Ecco perché non solo la scena, ma anche il corpo è immortale – e
l’insistenza del cristianesimo sulla resurrezione giova a indicarlo –,
perché corpo e scena sono nella parola, anziché ineffabili, al di fuori
di essa, in attesa di essere osservati, descritti, curati e medicati,
per essere salvati dalla morte.
Nel
discorso occidentale, invece, la malattia è sempre mortale e mentale,
perché frutto della mentalità, di quella mentalità che si basa sulla
religione della morte, la immagina, la vede, la coltiva, ne fa la
propria ragione di vita e rende ognuno soggetto della disperazione.

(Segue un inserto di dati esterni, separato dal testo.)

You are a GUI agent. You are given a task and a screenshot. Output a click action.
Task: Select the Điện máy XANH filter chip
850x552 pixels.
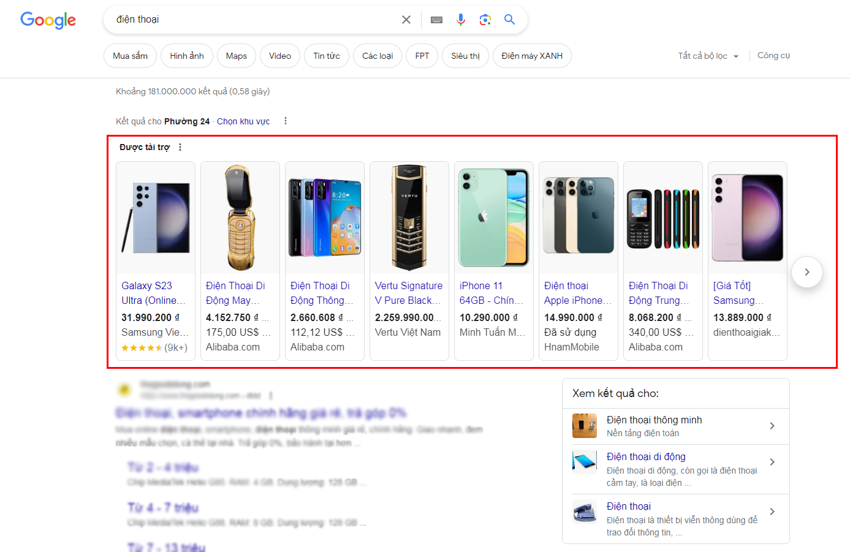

Per Kierkegaard (La malattia per la morte,
Donzelli), la malattia per la morte è la disperazione. Citando il brano
di san Giovanni (11, 4), a proposito della resurrezione di Lazzaro
(“Udendo ciò, Gesù disse: ‘Questa infermità non è per la morte, ma a
favore della gloria di Dio, perché, per mezzo di essa, il Figlio di Dio
sia glorificato’”), il filosofo danese insiste: “Intesa cristianamente,
neanche la morte è la ‘malattia per la morte’, e tanto meno tutto ciò
che si chiama sofferenza terrestre e temporale”.
Corpo
in gloria, quindi, anziché corpo come tavola della sofferenza esposta
alla visione, ciò che consentirebbe di vedere la verità dell’essere per
la morte, la sua malattia. Corpo in gloria, quindi, non alla fine dei
conti, ma ciascun giorno, procedendo dalla speranza – secondo
l’aritmetica, che instaura l’altro tempo, il tempo che non finisce –,
narrando e rischiando l’intendimento di cose inaudite.